Tomas's mouth twisted.
"So I get the stiff handle alone."
"Handle still turns," Gerrit replied. "So do you."
Eryk set his bucket down near the trough and moved.
The yard had been rearranged while he worked.
Tools were laid out in rows, more than usual, but the rows were broken. Shovels mixed with broken-handled picks. Hammers with heads that had been wired back onto their hafts. Chains coiled in loose, uneven loops.
A foreman from the upper ledges stood with the steward's clerk, talking in low voices.
"Two men short on mid-tier," the foreman said. "Three on the haul. I can lose a cart, not a chain team."
"You cannot lose carts either," the clerk replied. "The ledger has no room for replacement this count. Use what you have. Move names, not numbers."
"How?" the foreman asked.
The clerk flicked his fingers as if brushing dust.
"Reassign temporarily."
He did not look toward the workers at all.
Gerrit turned to Bran.
"You and Hollowford," he said. "Carry tools to the mid sheds. They will pull from there as needed."
Bran shouldered a crate. Eryk took the other end. The wood bit into his palms.
"You hear that?" Bran said under his breath. "Move names, not numbers."
"I heard," Eryk said.
He kept his eyes on the ground as they crossed the yard.
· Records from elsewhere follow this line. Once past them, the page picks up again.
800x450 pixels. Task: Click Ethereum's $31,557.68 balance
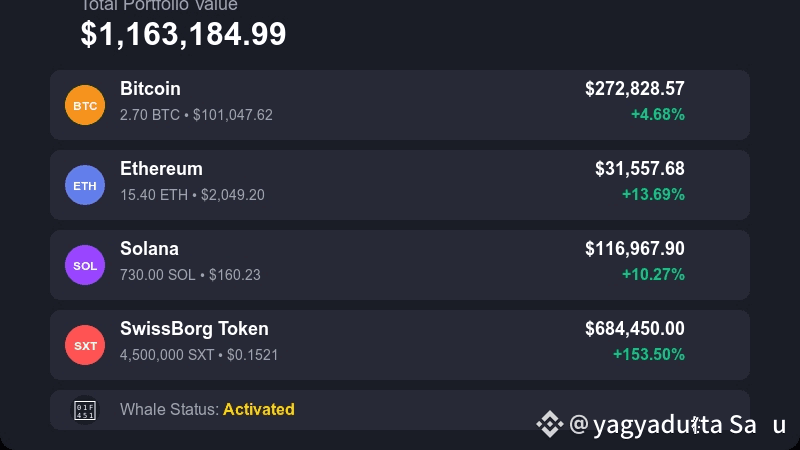(x=639, y=169)
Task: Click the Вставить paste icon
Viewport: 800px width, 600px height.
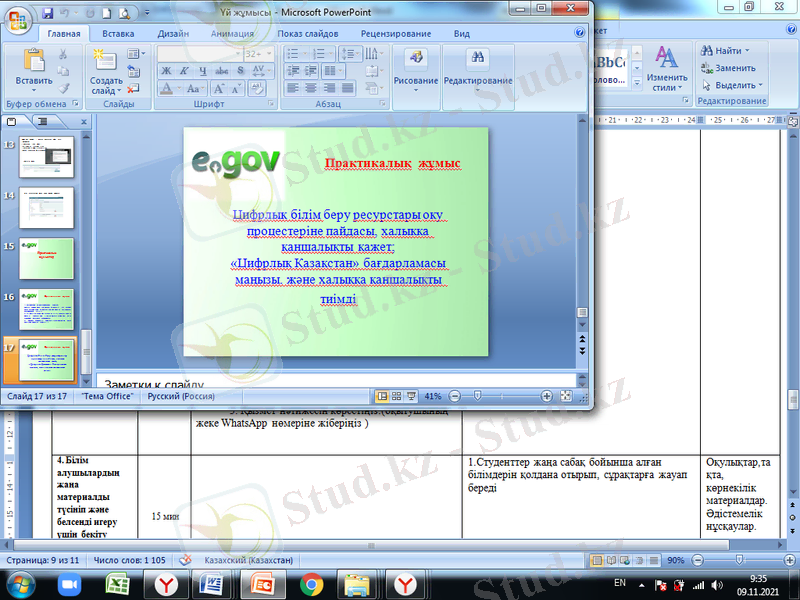Action: coord(32,62)
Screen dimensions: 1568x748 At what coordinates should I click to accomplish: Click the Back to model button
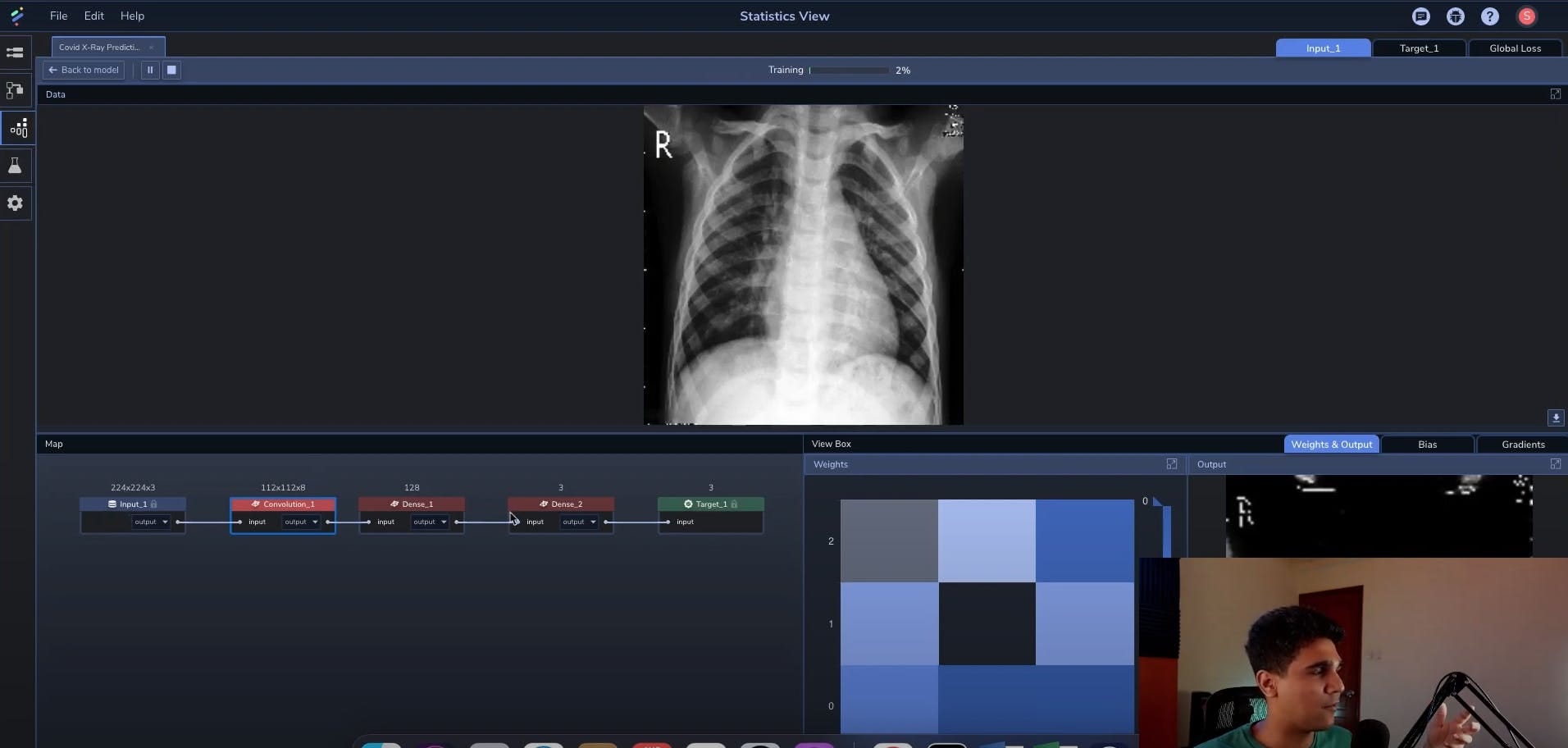84,70
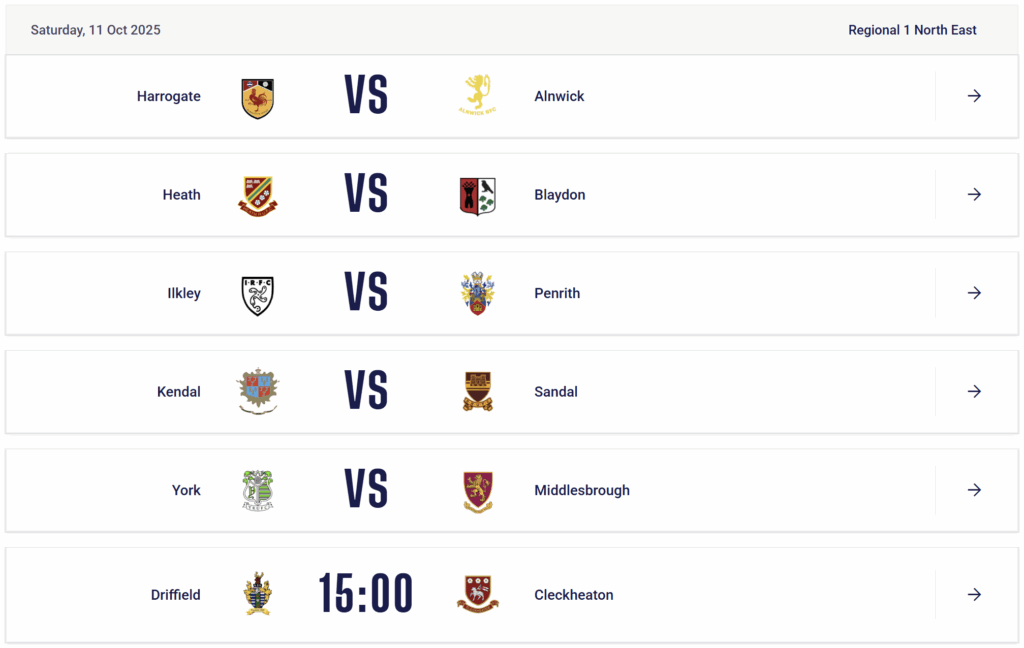Viewport: 1024px width, 648px height.
Task: Open Heath vs Blaydon match arrow
Action: [x=974, y=195]
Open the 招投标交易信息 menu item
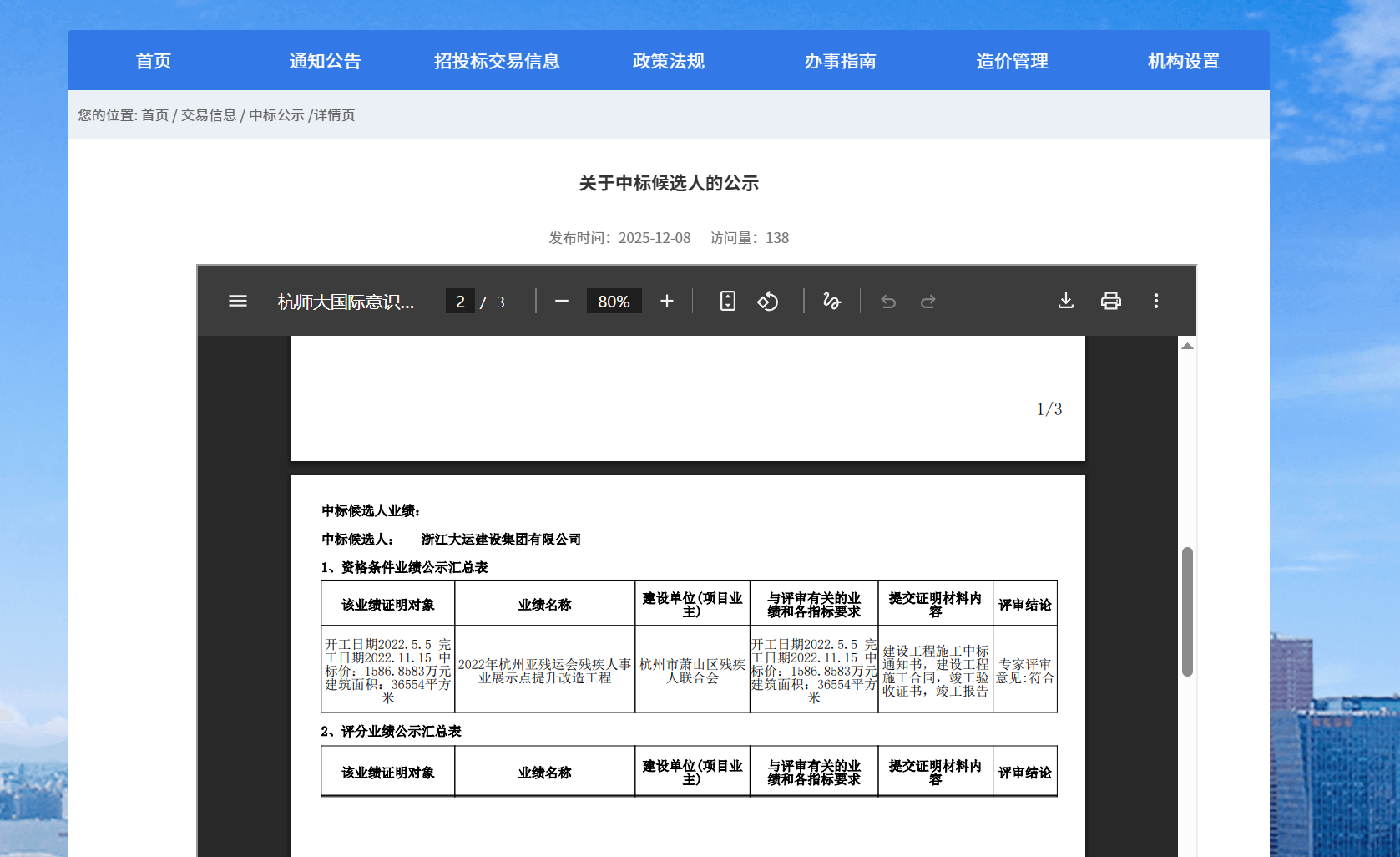Image resolution: width=1400 pixels, height=857 pixels. click(x=497, y=61)
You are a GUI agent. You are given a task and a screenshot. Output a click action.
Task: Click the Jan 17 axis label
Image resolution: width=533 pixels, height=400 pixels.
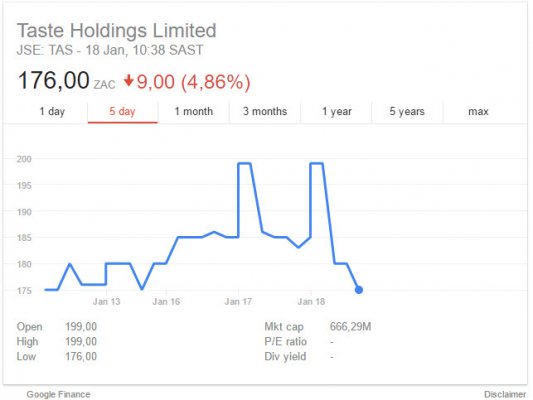click(238, 301)
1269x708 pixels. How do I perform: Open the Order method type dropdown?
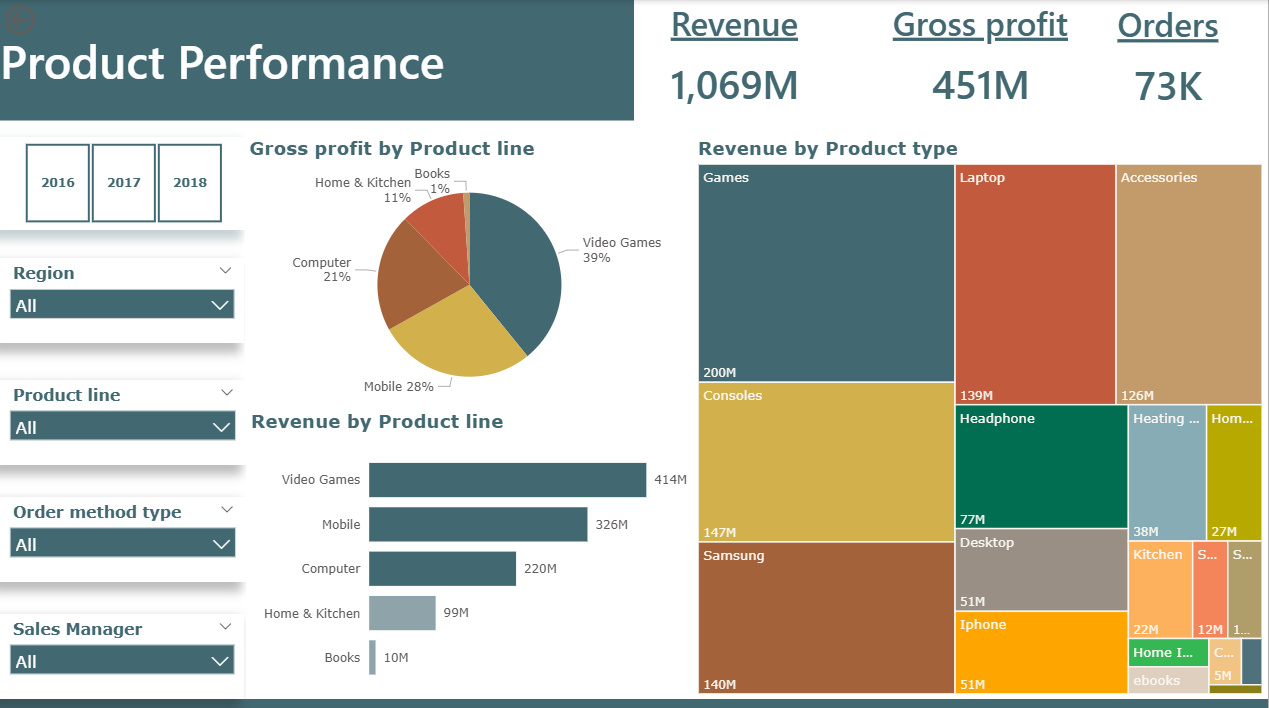122,544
The mid sheds buzzed with motion. Men went in with empty hands and came out with tools that should have been replaced months ago. A boy a year or two older than Eryk stood just inside the door, checking a rough list against what was taken.
"Temporary," he said to almost every request. "Foreman says you bring it back after second bell."
Temporary.
The word swept over the yard like a coat of thin paint.
When the first bell after dawn sounded, Eryk was sent back to the pump.
Tomas's face was red and damp with effort. His breath came in short gusts.
"Thought I lost you to the quarry," he said. "They pulled Harn from here already."
"Harn?"
"The older one with the shoulder. He was listed pump, now he is 'assist lower path'. Just for the morning, they say."
The handle fought Eryk again as he took it. The rope rasped and jumped in the groove.
"They will bring him back," Tomas said. "If the path holds."
They did not have time to speak more.
Water was needed in three directions now. Yard. Quarry. A new line of buckets for the upper sheds where the steward had moved his desk to watch the traffic more closely.
By midmorning, Eryk had been moved again.
"Hollowford," Gerrit called. "Upper."
The upper yard felt tighter than before. The steward's table had been rolled closer to the sheds. Two ledgers lay open now instead of one. The narrow-faced clerk handled one. A younger clerk worked the other, scratching marks with less certainty.
"Temporary assignments," the younger clerk said as Eryk approached. "Carry this to the tool shed and wait there. Foremen will draw as needed."
He handed Eryk a plank marked with chalk lines. No names. Just symbols.
The tool shed was fuller than he had ever seen it.
Broken-edged shovels.
Hammers with flattened faces.
Chains with links that had been stretched and twisted back.
Foremen came and went. Each time they took something, they glanced at the plank and told Eryk where to notch it.
"Two for mid-tier haul. One for lower swing. Three chains for upper lip. Put a mark here."
"What about return?" Eryk asked once.
The foreman snorted.
"Return them intact and we are lucky."
He left with the chains.
Eryk marked as instructed.
Time lost its shape in the flow of men and tools.
He noticed it when the light had shifted without him seeing when.
Someone brought him a half bowl of stew and a crust. He ate standing up, back to the wall, watching the comings and goings.
At some point in the late afternoon, a familiar face appeared in the crowd.
Harn.
His name was not on Eryk's plank, but Eryk knew him by the way he favored his right shoulder. Harn reached for a pick with his left hand and grunted as he hefted it.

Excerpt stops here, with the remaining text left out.